--- START ---

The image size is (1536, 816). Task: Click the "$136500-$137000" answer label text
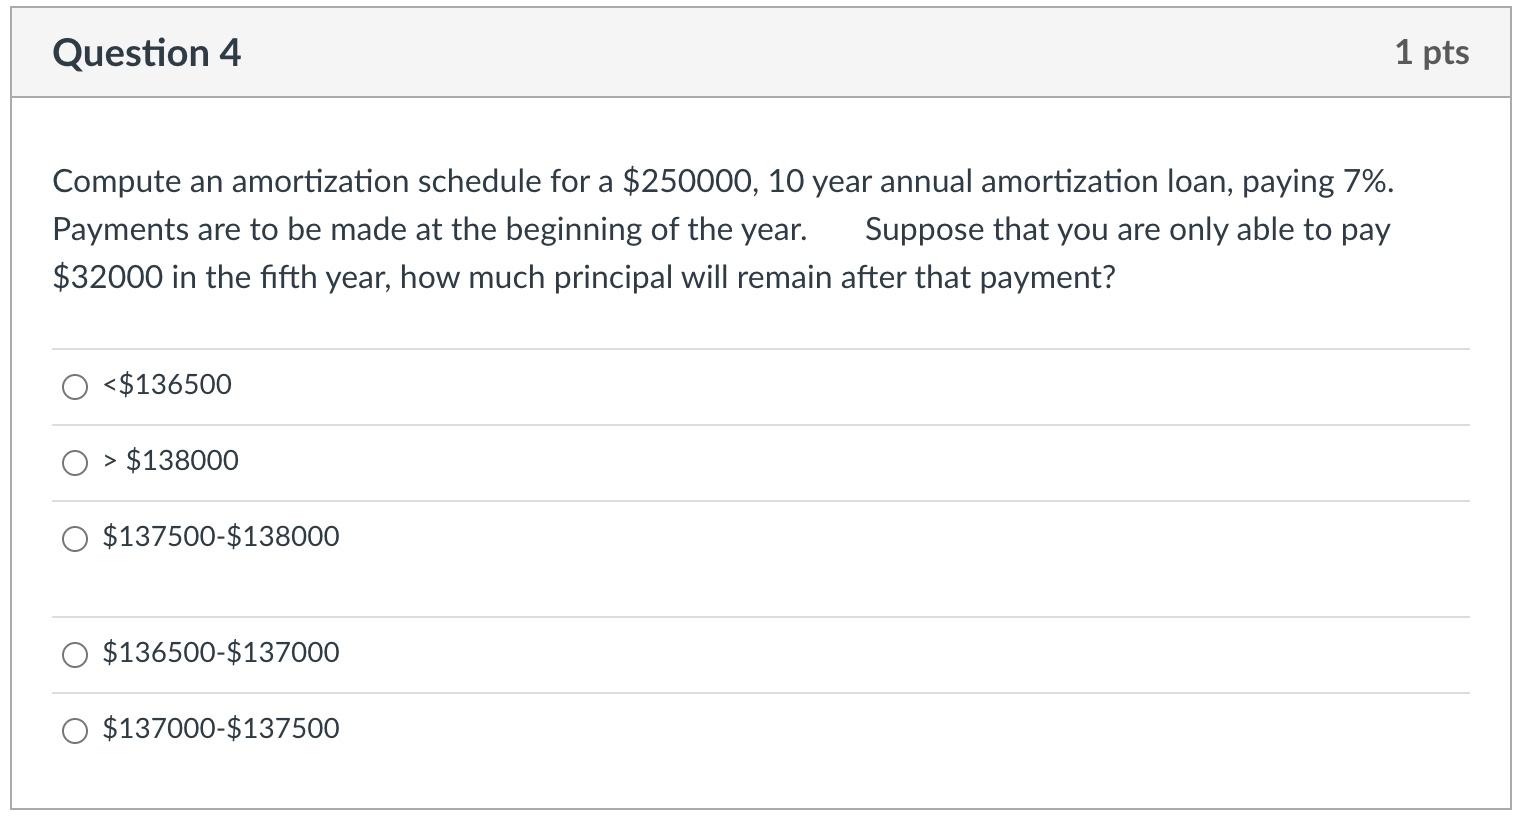[221, 653]
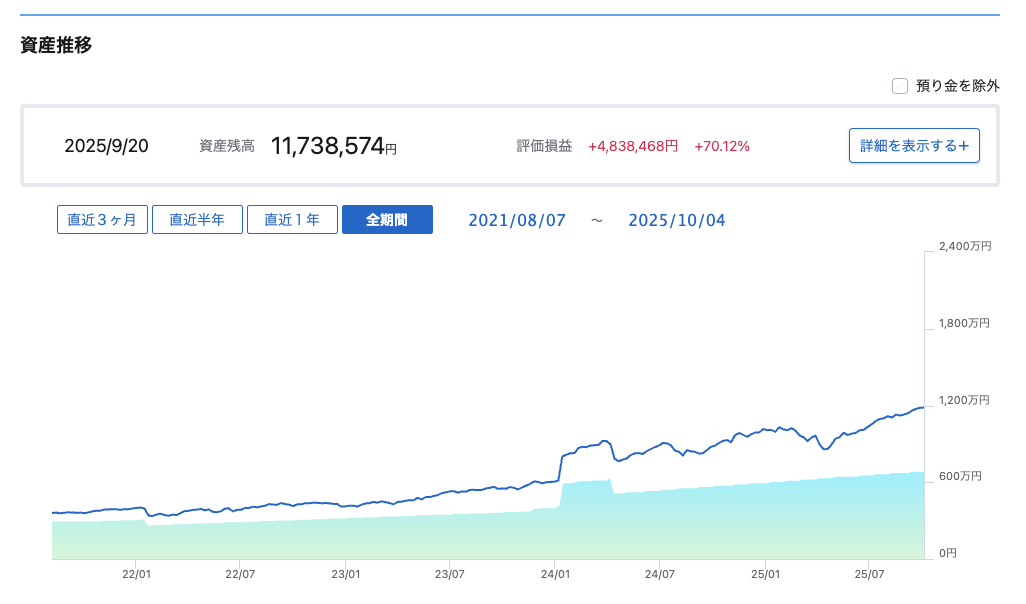Click the 資産推移 section heading

[56, 45]
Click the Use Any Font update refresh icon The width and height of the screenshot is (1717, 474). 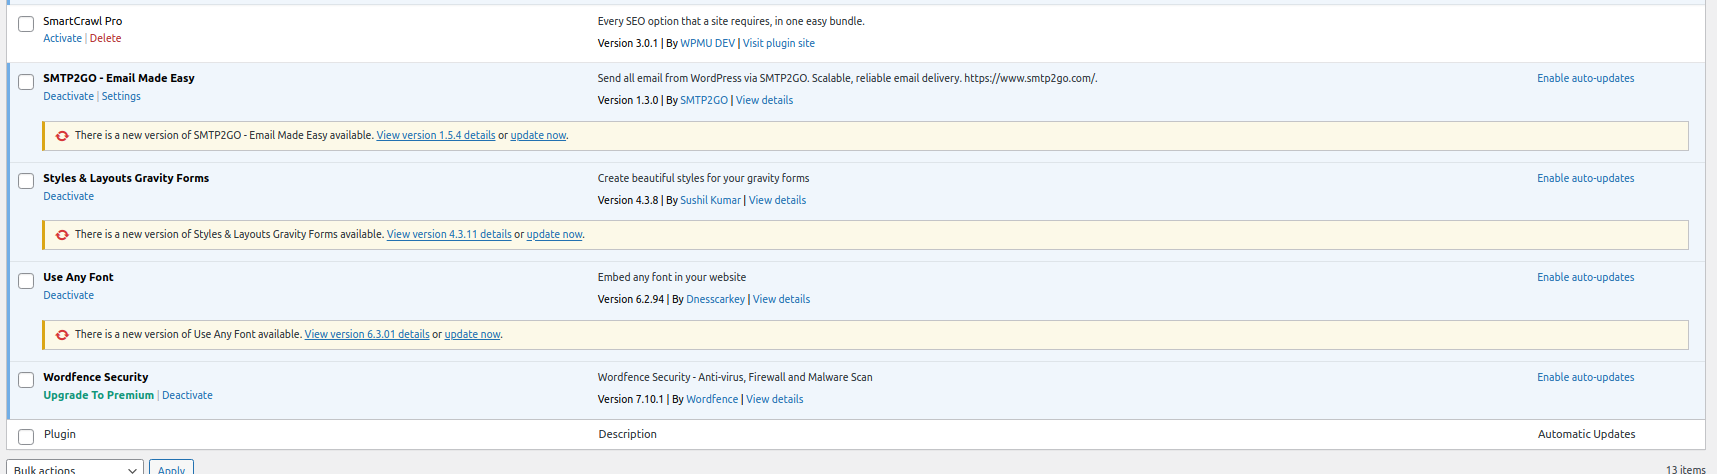(x=62, y=335)
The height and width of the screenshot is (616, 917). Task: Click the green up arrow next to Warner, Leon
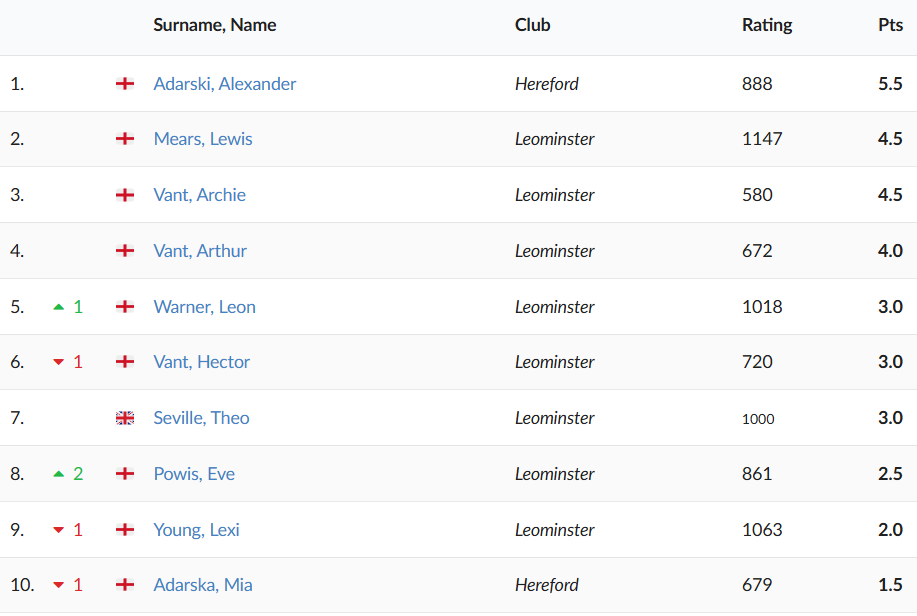[59, 307]
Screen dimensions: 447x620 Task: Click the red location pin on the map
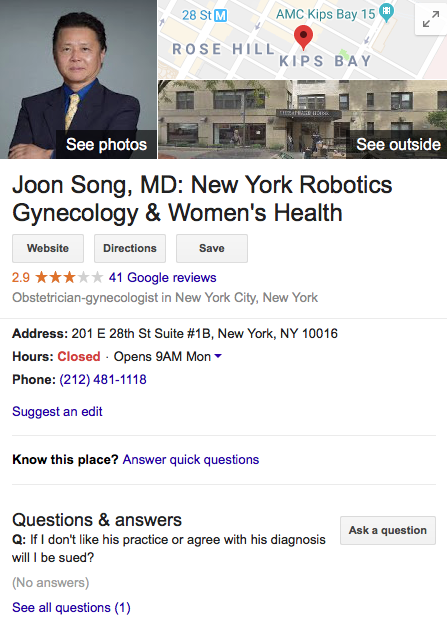pyautogui.click(x=303, y=37)
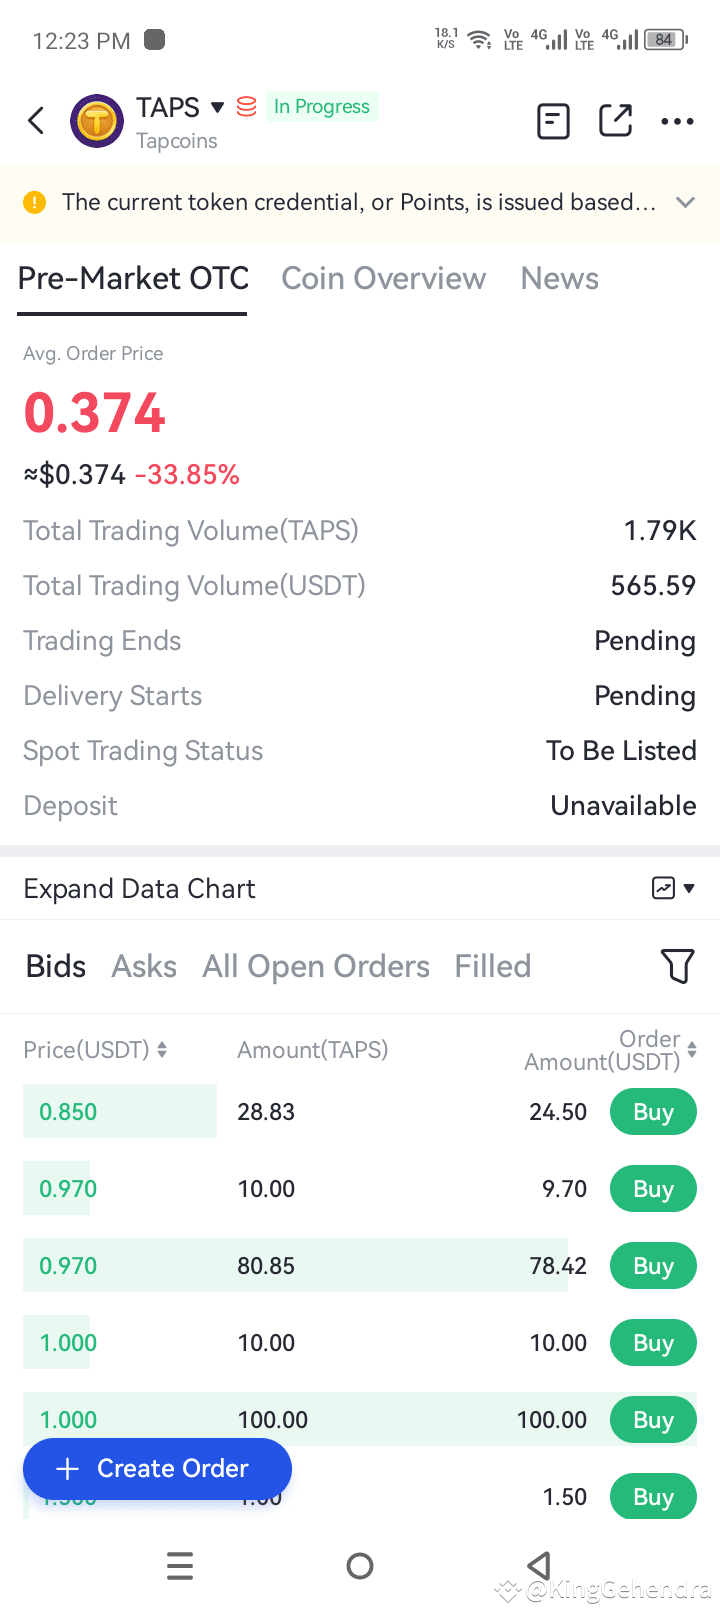Open the document notes icon in header
This screenshot has width=720, height=1612.
553,121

--- END ---

- **Work request**: Print only the lines from the line that contains "The height and" to the final line of the data, inclusive. Pictures stay out.

- **Task result**:
The height and width of the screenshot is (616, 917). Task: Click the green up arrow next to Warner, Leon
[59, 307]
Screen dimensions: 447x620 Task: Click the red location pin on the map
pyautogui.click(x=303, y=37)
Open the document notes icon in header
This screenshot has width=720, height=1612.
553,121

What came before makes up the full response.